Tudo bem! “Posso, talvez, aceitar que não sou senhor do universo, que faço parte da grande família dos seres vivos da Terra e que tenho um inconsciente que me determina, mas ninguém me tira a convicção de que, individualmente, eu SOU”! Pois bem, o que chamam de 4ª ferida narcísica, a teoria da grupalidade, diz que EU NÃO SOU! A compreensão do que a psiquê humana possui dimensão intersubjetiva, coloca o EU como um subproduto da experiência que o grupo promove entre seus membros, então, psicanaliticamente, eu existo, tanto no plano biológico, quanto psíquico, só porque você existe. Somos, desde a origem e ancestralidades, o resultado daquilo que nos precedeu e das relações que estabelecemos com pessoas e ambientes no nosso processo de desenvolvimento, seja de forma consciente ou inconsciente. Por exemplo, se invertêssemos as realidades e heranças geográficas, psicoemocionais e socioculturais entre Pelé e Michael Jordan, desde as suas ancestralidades, seriam eles as personalidades que são ou foram em seus esportes? A psicanálise, através de Winnicott, demonstrou através de estudos da psicologia do desenvolvimento que, NÂO.

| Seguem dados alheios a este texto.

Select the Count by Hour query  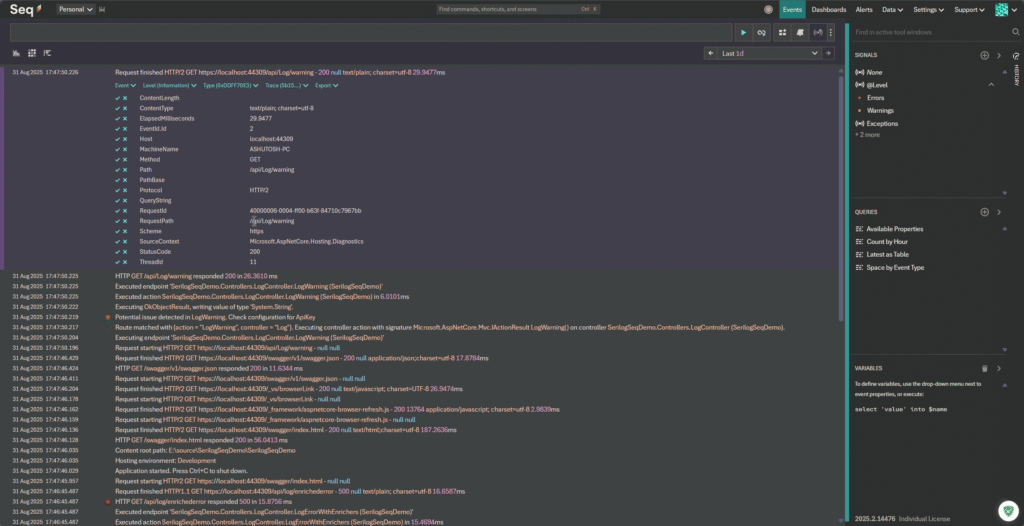click(888, 242)
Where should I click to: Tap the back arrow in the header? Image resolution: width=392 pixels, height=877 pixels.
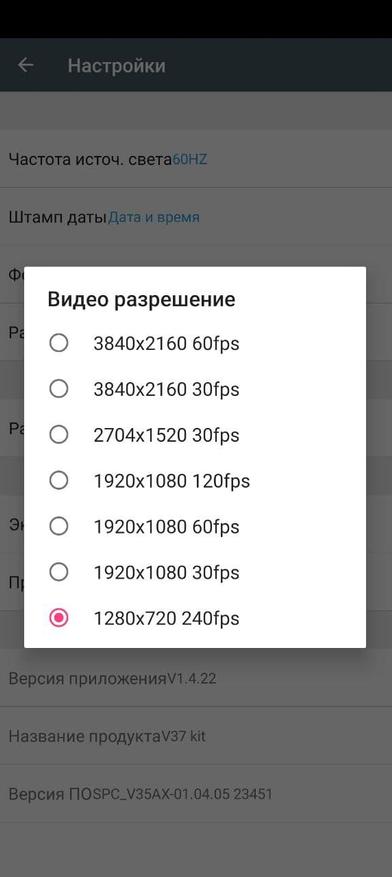pos(26,65)
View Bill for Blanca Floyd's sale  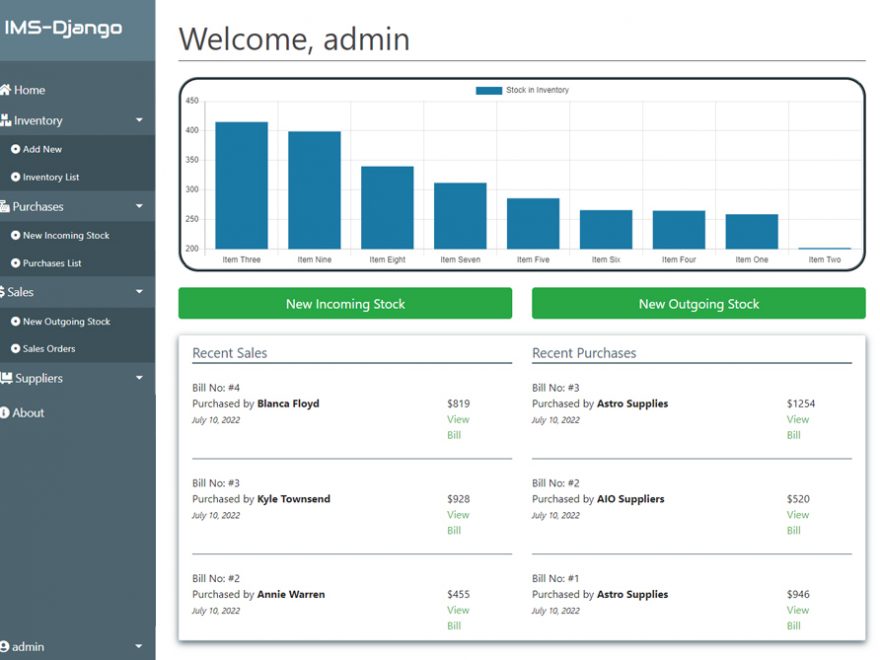point(456,427)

Essa epopeia toda sobre a construção e/ou desconstrução de nossa identidade, de nossa individualidade e a continua relação das pessoas com o mundo e seus conceitos, permite tentar entender onde chegamos e como chegamos, hoje, enquanto indivíduo e sociedade, com regras, valores e princípios. Entender que na gênese do processo de autoconhecimento, não conseguimos definir com clareza o nosso espaço e que são fundamentais as interações humanas para que nos descubramos. Essa descoberta não é, apenas, para nos sentirmos sujeitos com significância e interatividade nesse orbe, mas como parte de algo maior, algo que tenha religiosidade e que permita manter vivo o sentimento de humanidade.

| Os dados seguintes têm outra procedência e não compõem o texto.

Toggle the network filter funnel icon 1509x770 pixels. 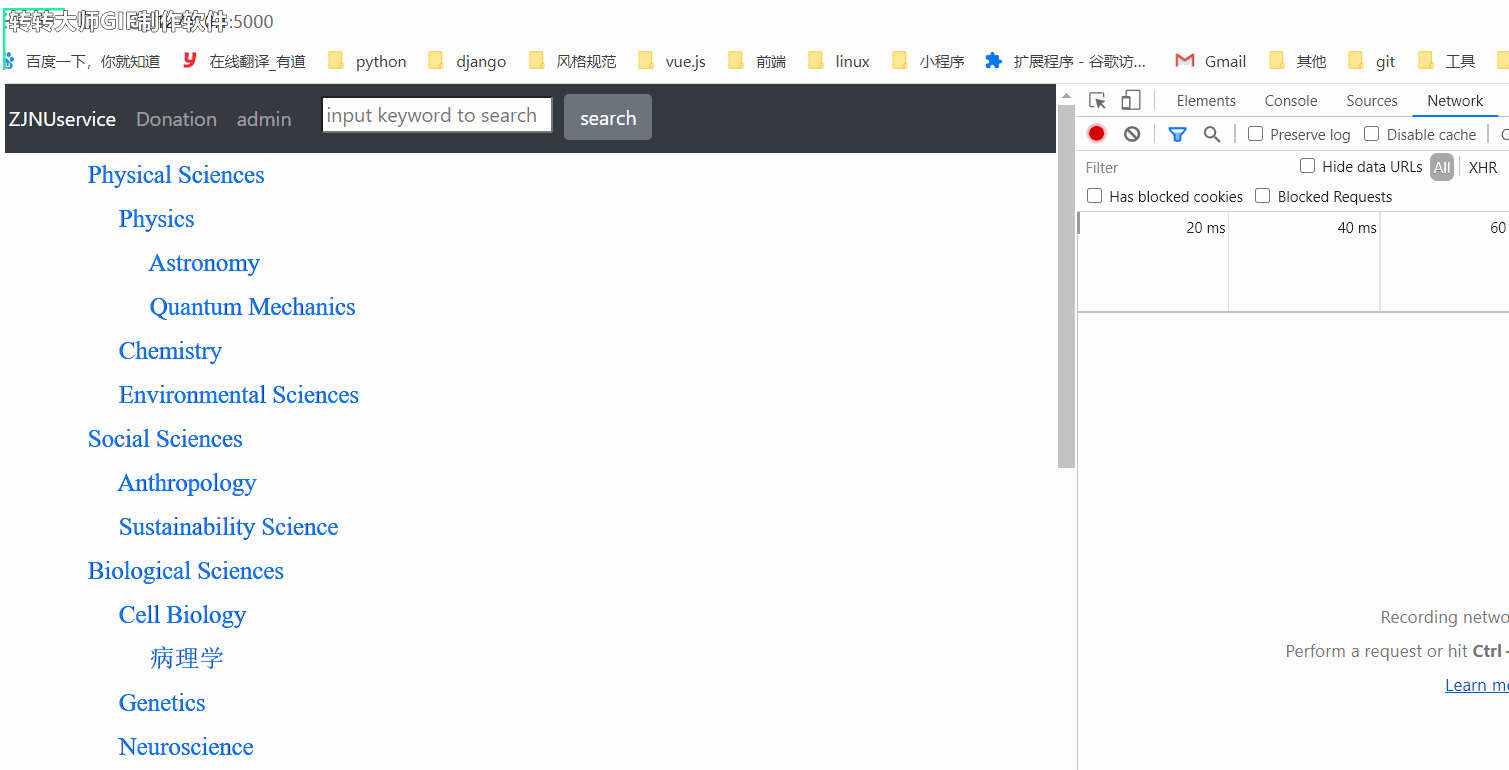click(1177, 134)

Copérnico, encontrou nosso lugar no universo; Darwin, independente de preceitos religiosos, encontrou nossa posição entre os outros seres vivos; Freud encontrou o outro, inconsciente, que reside em nós e Winnicott desvendou que o nosso ser e existir, não só o biológico, mas o psíquico, só é possível por causa de um outro igual a mim. Que possamos quebrar os espelhos, continuar a caminhada com o olhar mais longo e descobrir outros nossos segredos. Evoluir enquanto consciência.


Daufen Bach.
Nascido em 1973 na cidade de Ivaiporã, no Estado do Paraná. Hoje reside na cidade de Novo Mundo-MT. É educador lotado na Secretaria Estado de Educação de Mato Grosso. Ocupou cargo de Secretário Municipal de Educação e, também, Secretário Municipal de Administração. Publicou os livros de poesias: “Breves Encenações, Sobressaltos”, pela Editora Biblioteca 24 horas; “Tessituras [do intervalo entre o grito e o silêncio]”, pela plataforma Perse, "No mar de teus olhos (como jardins florescidos no outono)", pela Editora Kelps e participou de diversas antologias, entre elas a “Antologia Internacional “Planeta em Versos”, publicado pela Editora Letras em Cores. Muitos de seus poemas foram publicados em revistas, impressas e digitais, tanto nacionais, quanto internacionais. Possui poemas traduzidos e lidos em diversos países da América Latina e em alguns países da Europa, Ásia, Oceania e África. É “Cônsul dos Poetas del Mundo”, uma associação internacional de poetas com sede no Chile, desde o ano de 2007. É dono e editor de uma Revista Literária Internacional on line, intitulada Revista Biografia.

Um comentário

Ceciliabooks&livros.blogspot.com disse...

Como dizem os estadounidenses: " "it is lonely on the top" ("é solitário no topo")...a conclusão que eu tirei ao ler e reler este magnifico exemplar de análise das complexidades deste universo complicado e eventualmente solitário que é a mente humana. Somos tão inseguros na nossa insignificancia (a poeirinha astral perante uma galáxia inteira), que sequer aceitamos a idéia de uma "competição" com outros seres humanos, o que nos leva a esta carencia e solidão, cercados de outros seres, exatamente na mesma situação... fascinante!!! Obrigada, Mestre!!!